TEXT:

This is not about putting a database in an embedded project. It is also not a business type application where larger databases are commonly used. I am designing a GUI for a single user on a desktop to interface with a micro-controller for monitoring and configuration purposes.
I decided to go with SQLite. You can do some very interesting things with data that I didn't really consider an option when first starting this project.
A database is worthwhile when:
Your application evolves to some
form of data driven execution.
You're spending time designing and
developing external data storage
structures.
Sharing data between applications or
organizations (including individual
people)
The data is no longer short and
simple.
Data Duplication
Evolution to Data Driven Execution
When the data is changing but the execution is not, this is a sign of a data driven program or parts of the program are data driven. A set of configuration options is a sign of a data driven function, but the whole application may not be data driven. In any case, a database can help manage the data. (The database library or application does not have to be huge like Oracle, but can be lean and mean like SQLite).
Design & Development of External Data Structures
Posting questions to Stack Overflow about serialization or converting trees and lists to use files is a good indication your program has graduated to using a database. Also, if you are spending any amount of time designing algorithms to store data in a file or designing the data in a file is a good time to research the usage of a database.
Sharing Data
Whether your application is sharing data with another application, another organization or another person, a database can assist. By using a database, data consistency is easier to achieve. One of the big issues in problem investigation is that teams are not using the same data. The customer may use one set of data; the validation team another and development using a different set of data. A database makes versioning the data easier and allows entities to use the same data.
Complex Data
Programs start out using small tables of hard coded data. This evolves into using dynamic data with maps, trees and lists. Sometimes the data expands from simple two columns to 8 or more. Database theory and databases can ease the complexity of organizing data. Let the database worry about managing the data and free up your application and your development time. After all, how the data is managed is not as important as to the quality of the data and it's accessibility.
Data Duplication
Often times, when data grows, there is an ever growing attraction for duplicate data. Databases and database theory can minimize the duplication of data. Databases can be configured to warn against duplications.
Moving to using a database has many factors to be considered. Some include but are not limited to: data complexity, data duplication (including parts of the data), project deadlines, development costs and licensing issues. If your program can run more efficiently with a database, then do so. A database may also save development time (and money). There are other tasks that you and your application can be performing than managing data. Leave data management up to the experts.

COLLECTED DATA:
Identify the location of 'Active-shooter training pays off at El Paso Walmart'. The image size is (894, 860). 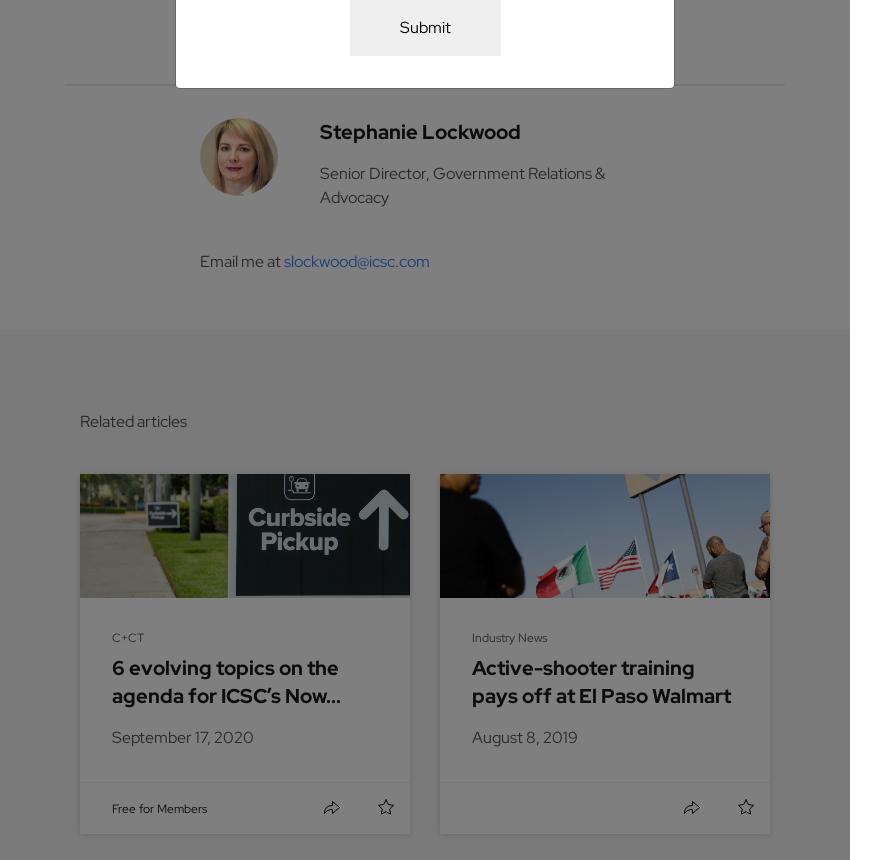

THE TASKS:
(a) In the database text, change "Stack Overflow" to "a programming forum" in the part that opens with "Design & Development" and closes with "use the same data.".
(b) Render this sentence from the database text in Spanish: "By using a database, data consistency is easier to achieve."
The lines above have no role in this.

SOLUTIONS BELOW:
(a)
Design & Development of External Data Structures
Posting questions to a programming forum about serialization or converting trees and lists to use files is a good indication your program has graduated to using a database. Also, if you are spending any amount of time designing algorithms to store data in a file or designing the data in a file is a good time to research the usage of a database.
Sharing Data
Whether your application is sharing data with another application, another organization or another person, a database can assist. By using a database, data consistency is easier to achieve. One of the big issues in problem investigation is that teams are not using the same data. The customer may use one set of data; the validation team another and development using a different set of data. A database makes versioning the data easier and allows entities to use the same data.

(b) Al usar una base de datos, es más fácil lograr la coherencia de los datos.